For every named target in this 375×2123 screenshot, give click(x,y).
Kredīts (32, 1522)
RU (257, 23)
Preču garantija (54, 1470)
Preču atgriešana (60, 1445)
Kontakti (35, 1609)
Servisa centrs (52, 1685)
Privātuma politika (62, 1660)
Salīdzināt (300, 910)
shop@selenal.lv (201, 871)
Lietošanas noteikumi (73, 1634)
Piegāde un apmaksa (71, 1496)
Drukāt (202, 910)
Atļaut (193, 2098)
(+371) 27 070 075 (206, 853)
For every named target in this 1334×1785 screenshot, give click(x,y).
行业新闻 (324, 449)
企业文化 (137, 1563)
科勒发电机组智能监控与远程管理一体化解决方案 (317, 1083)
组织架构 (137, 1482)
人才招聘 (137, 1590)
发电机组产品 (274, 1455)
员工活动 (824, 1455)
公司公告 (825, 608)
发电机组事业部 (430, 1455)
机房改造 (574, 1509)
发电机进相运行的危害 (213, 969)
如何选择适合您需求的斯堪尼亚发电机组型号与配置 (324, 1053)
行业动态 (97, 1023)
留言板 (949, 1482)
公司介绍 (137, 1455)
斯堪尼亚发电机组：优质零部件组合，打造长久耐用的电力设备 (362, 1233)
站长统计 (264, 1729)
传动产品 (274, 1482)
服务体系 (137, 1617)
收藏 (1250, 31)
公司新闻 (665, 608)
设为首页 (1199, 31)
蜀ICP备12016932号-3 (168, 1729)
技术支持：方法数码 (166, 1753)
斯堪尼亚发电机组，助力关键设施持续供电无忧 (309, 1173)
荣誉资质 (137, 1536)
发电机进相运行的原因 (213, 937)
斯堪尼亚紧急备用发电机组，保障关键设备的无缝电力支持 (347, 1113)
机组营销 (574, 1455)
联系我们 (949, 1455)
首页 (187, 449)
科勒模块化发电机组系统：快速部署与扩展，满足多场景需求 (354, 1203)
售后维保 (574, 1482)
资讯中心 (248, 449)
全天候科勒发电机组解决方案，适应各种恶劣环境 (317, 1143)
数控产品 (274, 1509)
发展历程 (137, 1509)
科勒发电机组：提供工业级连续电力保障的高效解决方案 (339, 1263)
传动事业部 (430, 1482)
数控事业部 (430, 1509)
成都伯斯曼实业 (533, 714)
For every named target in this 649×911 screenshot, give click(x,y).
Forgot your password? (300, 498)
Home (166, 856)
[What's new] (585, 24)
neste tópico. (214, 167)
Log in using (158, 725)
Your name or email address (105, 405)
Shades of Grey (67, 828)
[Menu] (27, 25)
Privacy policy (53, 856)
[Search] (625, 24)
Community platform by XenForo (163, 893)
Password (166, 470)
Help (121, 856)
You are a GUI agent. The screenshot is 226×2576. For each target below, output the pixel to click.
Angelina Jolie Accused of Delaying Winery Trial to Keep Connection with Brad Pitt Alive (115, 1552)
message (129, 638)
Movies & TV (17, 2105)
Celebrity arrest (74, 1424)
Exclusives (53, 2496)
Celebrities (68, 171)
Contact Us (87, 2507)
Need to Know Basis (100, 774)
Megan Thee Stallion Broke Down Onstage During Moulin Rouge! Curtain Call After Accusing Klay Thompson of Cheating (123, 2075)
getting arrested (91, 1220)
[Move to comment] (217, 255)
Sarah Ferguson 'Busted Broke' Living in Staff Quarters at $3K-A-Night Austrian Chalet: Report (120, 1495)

--

Set problem: Please copy the material above word for word, keeping every line and its order unchanged.

Complete answer:
For every named target in this 375×2123 screenshot, give click(x,y).
Kredīts (32, 1522)
RU (257, 23)
Preču garantija (54, 1470)
Preču atgriešana (60, 1445)
Kontakti (35, 1609)
Servisa centrs (52, 1685)
Privātuma politika (62, 1660)
Salīdzināt (300, 910)
shop@selenal.lv (201, 871)
Lietošanas noteikumi (73, 1634)
Piegāde un apmaksa (71, 1496)
Drukāt (202, 910)
Atļaut (193, 2098)
(+371) 27 070 075 (206, 853)
For every named target in this 1334×1785 screenshot, give click(x,y).
行业新闻 (324, 449)
企业文化 (137, 1563)
科勒发电机组智能监控与远程管理一体化解决方案 (317, 1083)
组织架构 (137, 1482)
人才招聘 (137, 1590)
发电机组产品 (274, 1455)
员工活动 (824, 1455)
公司公告 (825, 608)
发电机组事业部 (430, 1455)
机房改造 (574, 1509)
发电机进相运行的危害 (213, 969)
如何选择适合您需求的斯堪尼亚发电机组型号与配置 (324, 1053)
行业动态 (97, 1023)
留言板 (949, 1482)
公司介绍 (137, 1455)
斯堪尼亚发电机组：优质零部件组合，打造长久耐用的电力设备 (362, 1233)
站长统计 (264, 1729)
传动产品 (274, 1482)
服务体系 (137, 1617)
收藏 (1250, 31)
公司新闻 (665, 608)
设为首页 (1199, 31)
蜀ICP备12016932号-3 (168, 1729)
技术支持：方法数码 (166, 1753)
斯堪尼亚发电机组，助力关键设施持续供电无忧 (309, 1173)
荣誉资质 (137, 1536)
发电机进相运行的原因 (213, 937)
斯堪尼亚紧急备用发电机组，保障关键设备的无缝电力支持 (347, 1113)
机组营销 (574, 1455)
联系我们 (949, 1455)
首页 (187, 449)
科勒模块化发电机组系统：快速部署与扩展，满足多场景需求 (354, 1203)
售后维保 (574, 1482)
资讯中心 (248, 449)
全天候科勒发电机组解决方案，适应各种恶劣环境 (317, 1143)
数控产品 (274, 1509)
发展历程 (137, 1509)
科勒发电机组：提供工业级连续电力保障的高效解决方案 (339, 1263)
传动事业部 (430, 1482)
数控事业部 (430, 1509)
成都伯斯曼实业 (533, 714)
For every named target in this 649×911 screenshot, give click(x,y).
Forgot your password? (300, 498)
Home (166, 856)
[What's new] (585, 24)
neste tópico. (214, 167)
Log in using (158, 725)
Your name or email address (105, 405)
Shades of Grey (67, 828)
[Menu] (27, 25)
Privacy policy (53, 856)
[Search] (625, 24)
Community platform by XenForo (163, 893)
Password (166, 470)
Help (121, 856)
You are a GUI agent. The screenshot is 226×2576. For each target below, output the pixel to click.
Angelina Jolie Accused of Delaying Winery Trial to Keep Connection with Brad Pitt Alive (115, 1552)
message (129, 638)
Movies & TV (17, 2105)
Celebrity arrest (74, 1424)
Exclusives (53, 2496)
Celebrities (68, 171)
Contact Us (87, 2507)
Need to Know Basis (100, 774)
Megan Thee Stallion Broke Down Onstage During Moulin Rouge! Curtain Call After Accusing Klay Thompson of Cheating (123, 2075)
getting arrested (91, 1220)
[Move to comment] (217, 255)
Sarah Ferguson 'Busted Broke' Living in Staff Quarters at $3K-A-Night Austrian Chalet: Report (120, 1495)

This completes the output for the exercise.